In that matter the SCA remarked that an appellant now faces a higher
and a more stringent threshold, in terms of the Superior
Court Act 10
of 2013 compared to that under the provisions of the repealed Supreme
Court Act 59 of 1959. The applicable legal principle
as enunciated in
Mont
Chevaux
has also now been endorsed by the Full Court of the Gauteng Division
of the High Court in Pretoria in
Acting
National Director of Public Prosecutions and Others v Democratic
Alliance In Re: Democratic Alliance v Acting National Director
of
Public Prosecutions and Others
[4]
.
[12].
I am not persuaded that the
issues raised by FCB Africa in its applications for leave to appeal
are issues in respect of which another
court is likely to reach
conclusions different to those reached by me. I am therefore of the
view that there are no reasonable
prospects of another court making
factual findings and coming to legal conclusions at variance with my
factual findings and legal
conclusions.
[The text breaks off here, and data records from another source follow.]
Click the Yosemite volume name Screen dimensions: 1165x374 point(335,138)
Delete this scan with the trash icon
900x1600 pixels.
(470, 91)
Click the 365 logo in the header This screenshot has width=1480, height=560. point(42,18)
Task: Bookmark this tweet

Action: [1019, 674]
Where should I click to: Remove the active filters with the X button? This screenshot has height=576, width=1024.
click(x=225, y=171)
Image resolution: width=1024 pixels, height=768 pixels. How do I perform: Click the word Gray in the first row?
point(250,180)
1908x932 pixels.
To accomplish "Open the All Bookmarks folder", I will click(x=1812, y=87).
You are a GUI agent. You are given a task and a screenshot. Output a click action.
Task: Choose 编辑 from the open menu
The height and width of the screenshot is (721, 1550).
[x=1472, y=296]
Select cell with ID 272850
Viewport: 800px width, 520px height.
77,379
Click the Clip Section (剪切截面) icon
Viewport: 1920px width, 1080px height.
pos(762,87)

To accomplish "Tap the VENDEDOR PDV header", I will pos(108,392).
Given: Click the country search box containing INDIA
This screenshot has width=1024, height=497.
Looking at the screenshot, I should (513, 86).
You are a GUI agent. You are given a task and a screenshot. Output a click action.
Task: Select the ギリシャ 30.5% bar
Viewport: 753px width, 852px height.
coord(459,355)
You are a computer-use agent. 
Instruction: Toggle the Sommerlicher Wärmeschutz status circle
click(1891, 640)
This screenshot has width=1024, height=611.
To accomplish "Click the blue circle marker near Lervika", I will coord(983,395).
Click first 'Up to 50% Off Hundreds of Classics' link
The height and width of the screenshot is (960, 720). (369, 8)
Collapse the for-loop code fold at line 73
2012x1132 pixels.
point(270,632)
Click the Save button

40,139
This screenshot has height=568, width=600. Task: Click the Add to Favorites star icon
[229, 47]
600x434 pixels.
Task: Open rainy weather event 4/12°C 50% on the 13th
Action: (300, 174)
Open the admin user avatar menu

The appeals therefore, in my
view, do not have reasonable prospects of success.
[13].
Leave to appeal in both cases
should therefore be refused.
Order
[14].
In the circumstances, the
following order is made:
(1)
Under Case number: 16949/2021, the
following order is granted: -
(a)
The application for leave to appeal of the
first respondent (FCB Africa (Pty) Limited) is dismissed with costs,
such costs to include
the costs consequent upon the employment of two
counsel, one being Senior Counsel (where so employed).
(2)
Under Case number: 29891/2021, I make the
following order: -
(a)
The application or leave to appeal of the
applicant (FCB Africa (Pty) Limited) is dismissed with costs, which
costs shall include
the costs consequent upon the employment of two
Counsel, one being Senior Counsel (where so employed).
L R ADAMS
Judge of the High
Court
Gauteng Local
Division, Johannesburg
HEARD ON:
3
rd
August
2023 – in a ‘virtual hearing’ as a
videoconference on
Microsoft Teams.
JUDGMENT DATE:
3
rd
August
2023 – judgment handed down electronically
FOR BOUSAADA & THE
MINA FOUNDATION NPC:
Advocate R Michau SC,
together with Advocate L Harilal
INSTRUCTED BY:
Kisch IP, Sandton
FOR FCB AFRICA:
Advocate Mawande
Seti-Baza
INSTRUCTED BY:
Marais Attorneys,
Sandown, Sandton
FOR GETF:
No appearance
INSTRUCTED BY:
No appearance
[1]
Ramakatsa
and Others v African National Congress and Another
(724/2019)
[2021] ZASCA 31
(31 March 2021);
[2]
Mont
Chevaux Trust v Tina Goosen,
LCC 14R/2014 (unreported).
[3]
Notshokovu
v S,
case
no: 157/2015
[2016] ZASCA 112
(7 September 2016).
[4]
Acting
National Director of Public Prosecutions and Others v Democratic
Alliance In Re: Democratic Alliance v Acting National
Director of
Public Prosecutions and Others
(19577/09) [2016] ZAGPPHC 489 (24 June 2016).